More bafflingly, the PR folks decided that the best course of action was to let poor White House Press Secretary Jay Carney fend off the question for a day without giving him an answer to work with. Presumably they did this just to see if they could get away with it, eventually coming to the last ditch, Jesus-holy-hell-I-can't-believe-we're-doing-this solution of taking a stand on one side of the colourfully-decorated fence. The most tragic part of this outcome was that the facts really were the very last thing that they tried - Obama's staff considered such an admission of humanistic apathy so suicidal with important voters in the "face inside own anus" demographic that they were willing to appear like bumbling fools who were scared of their own thoughts.

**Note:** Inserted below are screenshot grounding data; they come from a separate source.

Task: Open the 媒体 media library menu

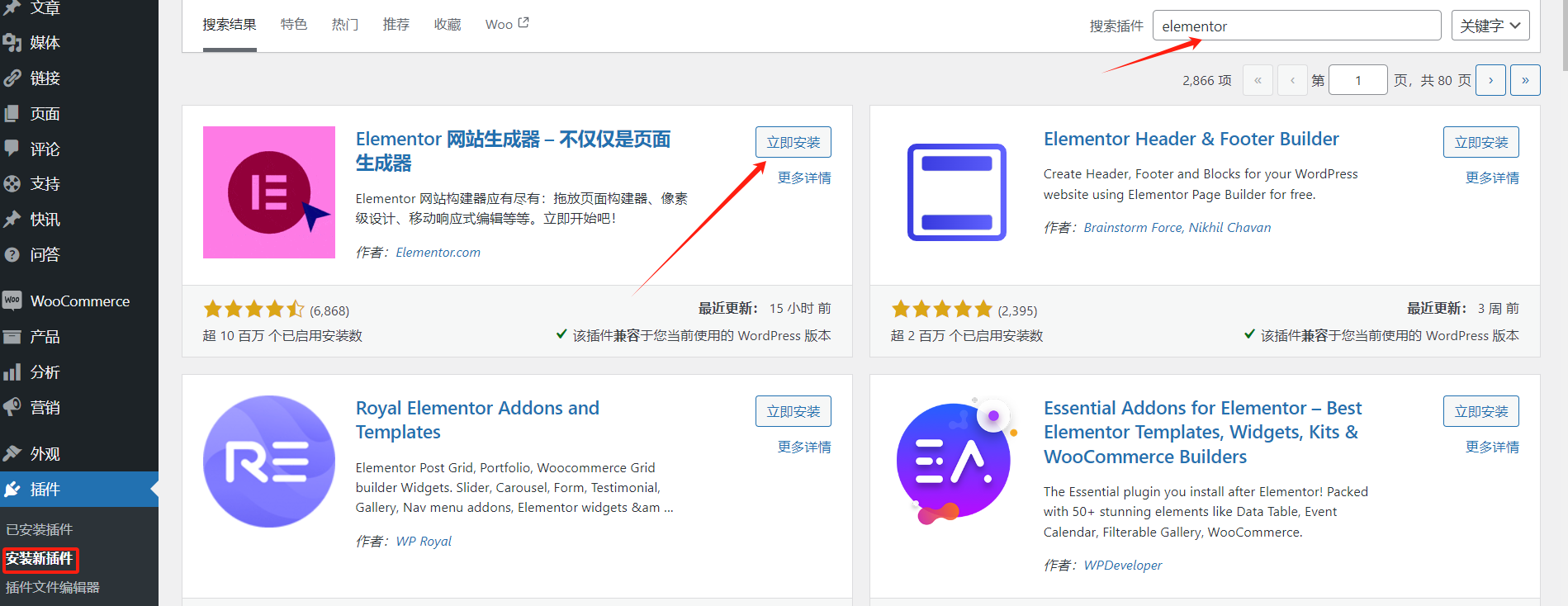Action: pos(45,43)
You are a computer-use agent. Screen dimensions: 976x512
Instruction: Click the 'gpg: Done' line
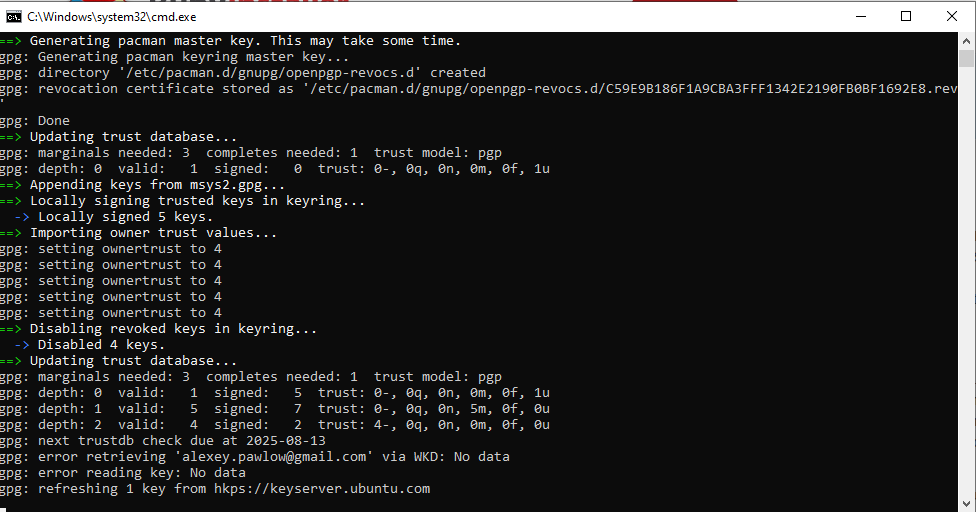point(36,121)
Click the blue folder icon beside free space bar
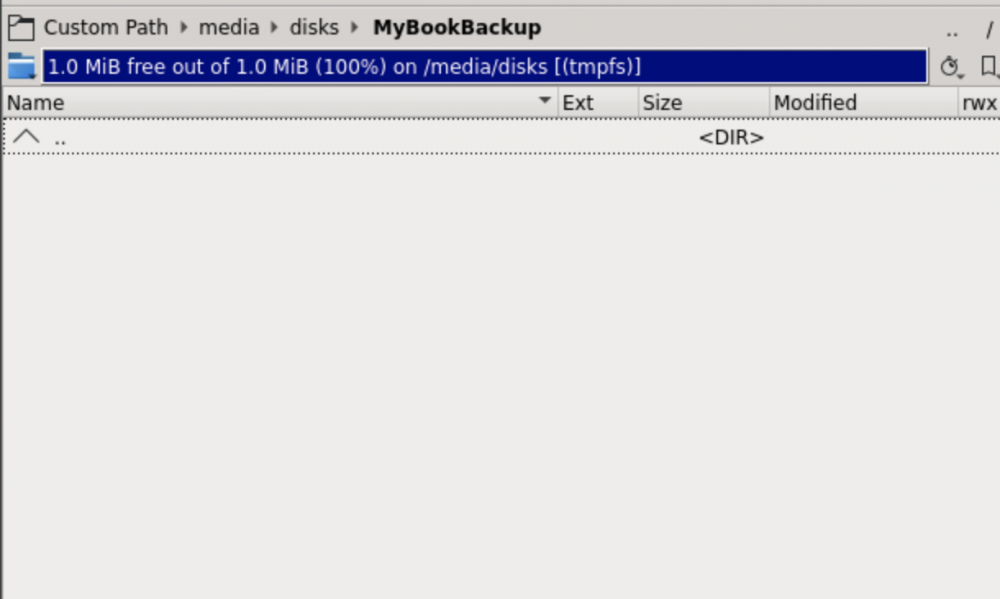This screenshot has height=599, width=1000. click(21, 66)
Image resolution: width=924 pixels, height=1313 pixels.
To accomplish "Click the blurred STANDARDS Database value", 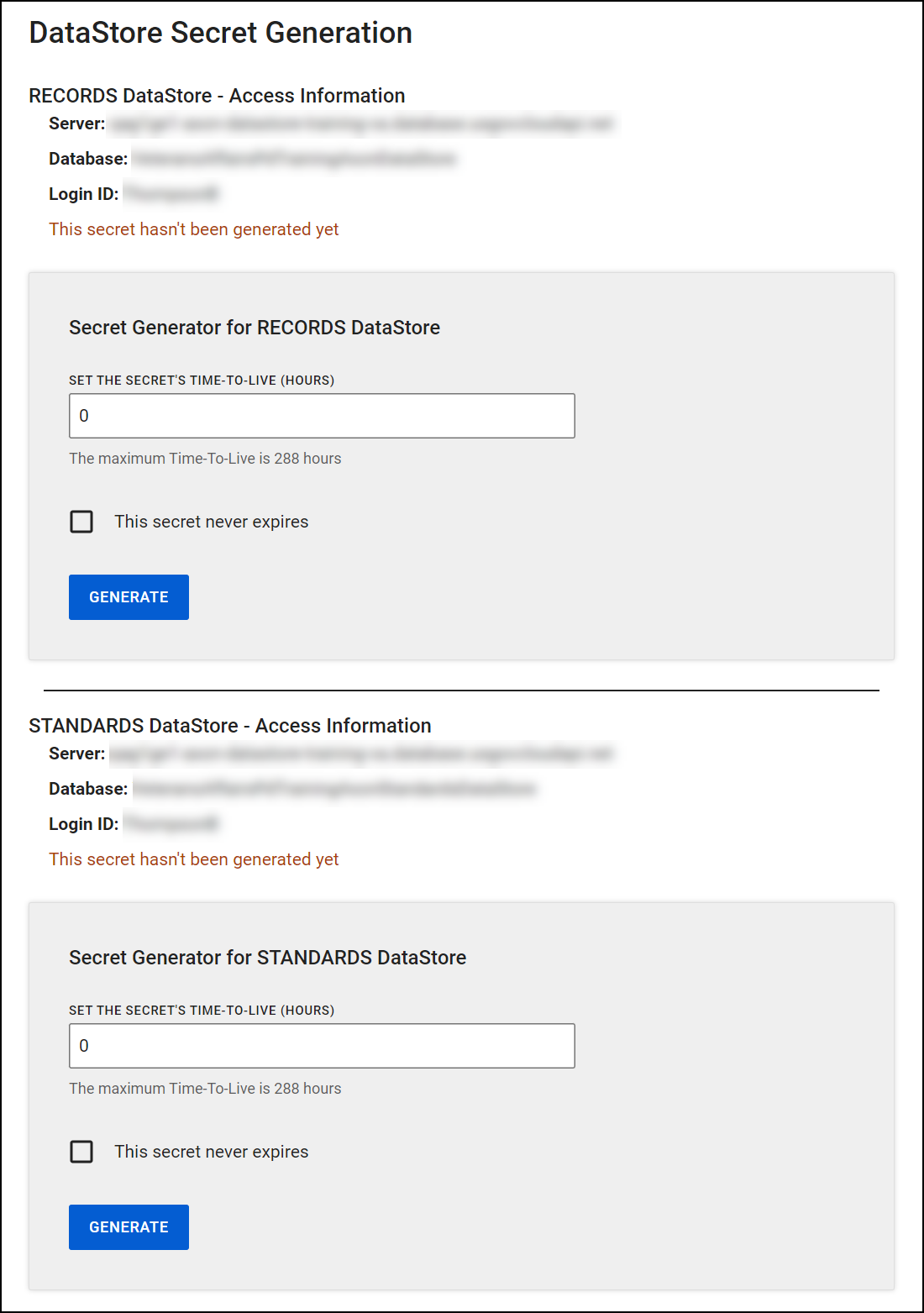I will pos(333,789).
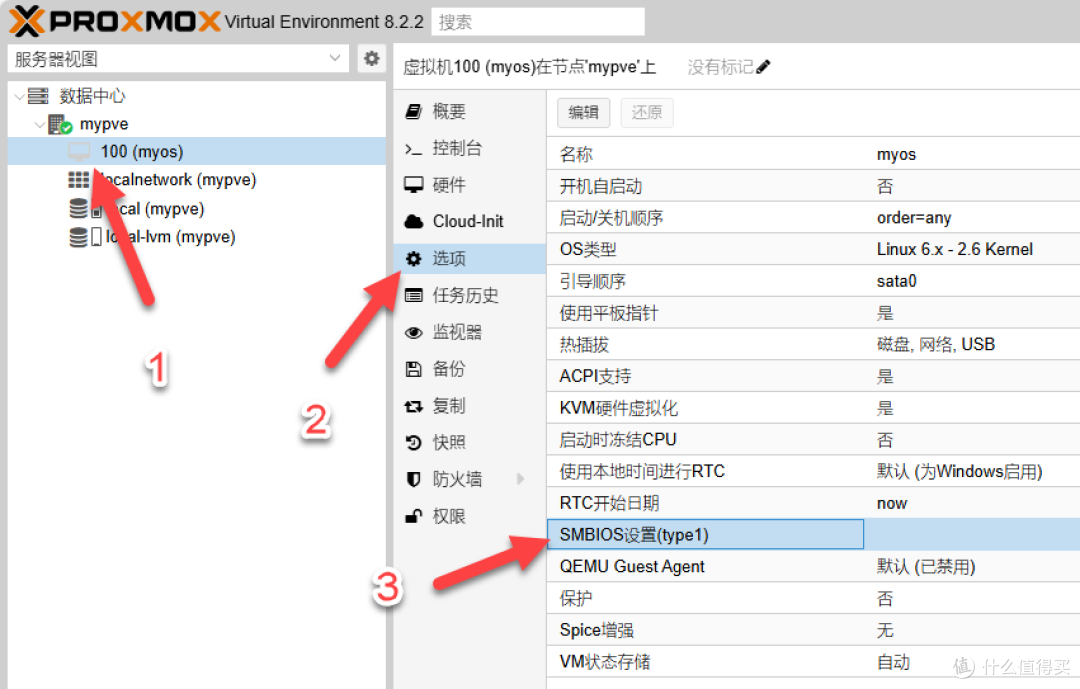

That media-savvy folks would choose this outcome is itself a damning critique of where America currently sits politically (although I'm sure if the issue had not been mentioned whatsoever it would have pleased them more). I'm sorry (I'm not actually sorry), but if you're one of these people railing so vehemently against allowing someone else a harmless platitude, then you are either a mouth-breathing affront to the word 'imbecile' or you're awfully, horribly confused. Obama is finally, publicly not confused. Now all he has left to do is anything at all about it.